London, Aug.1 : The pride of Tudor King Henry VIII's navy - the Mary Rose - sank during a battle with the French because its Spanish crew did not understand the commands that were given in English.
For generations, the reason why the Mary Rose sank during a battle with a French invasion force has divided historians.
Now, the new theory that is being circulated and accepted is that the ship was lost because two thirds of its crew were foreigners who failed to understand orders.
Forensic science examinations of the 16th-century crew's skulls have revealed that the majority were not British but southern European, most probably Spanish.

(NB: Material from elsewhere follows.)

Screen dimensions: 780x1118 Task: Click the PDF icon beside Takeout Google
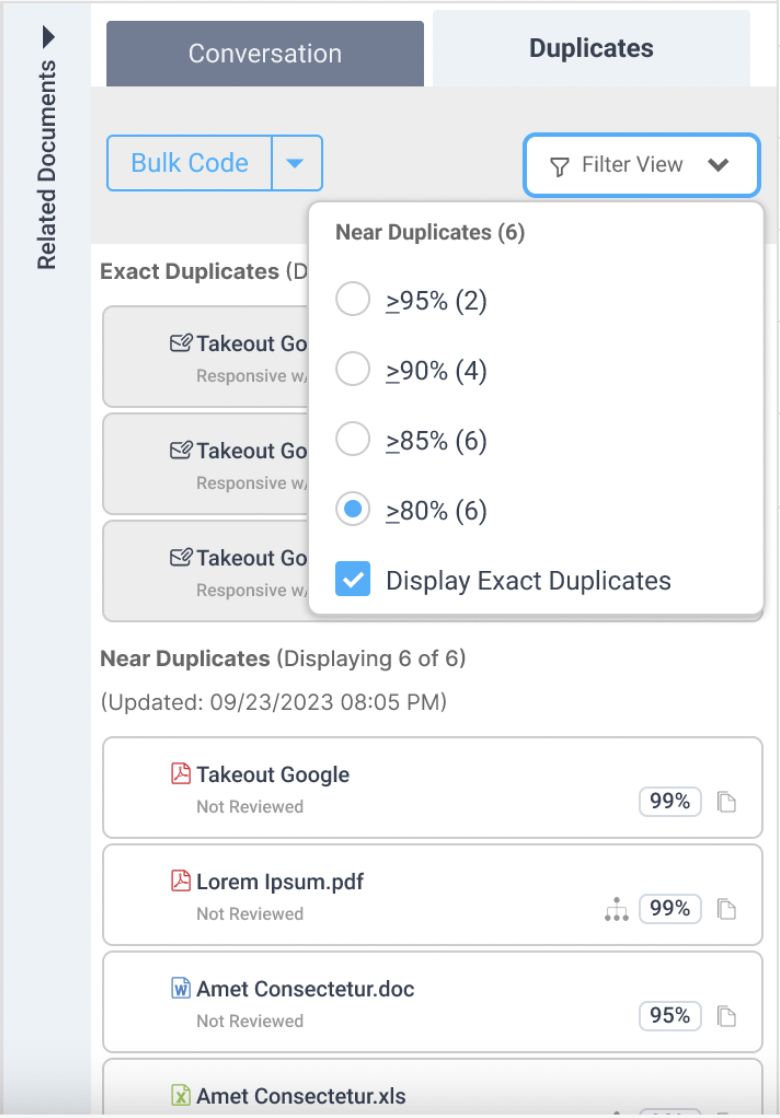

Researchers believe that the vessel's fate was sealed because of their inability to understand their officers' orders when it began taking on water in the Solent, off Portsmouth, in 1545. It is believed that the crewmen were either mercenaries from the Continent recruited to fight by Henry VIII or Spanish soldiers shipwrecked penniless in Britain and forced into military service.

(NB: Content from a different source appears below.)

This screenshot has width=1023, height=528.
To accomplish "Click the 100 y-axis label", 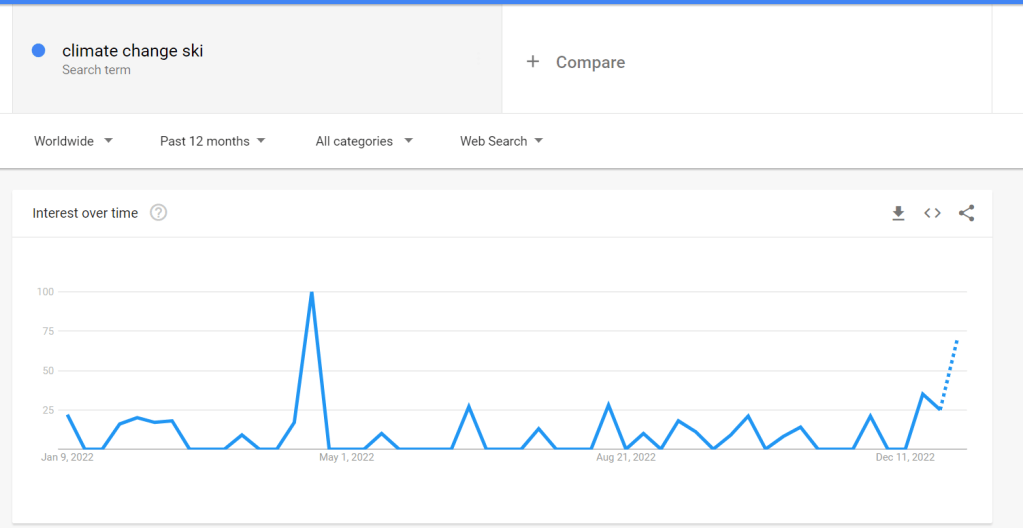I will coord(44,292).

The new theory also goes some way towards solving the riddle of the last words reputedly shouted by the ship's admiral, George Carew, to another English ship, that his men were "knaves I cannot rule".
Hugh Montgomery, a medical researcher at University College London, has put this latest explanation forward.
He reached the conclusion after he and a team of experts carried out an exhaustive examination of the crew's remains with the permission of the Mary Rose Trust.
The ship was raised in 1982 after the recovery of a wealth of artefacts, as well as 10,000 human bones.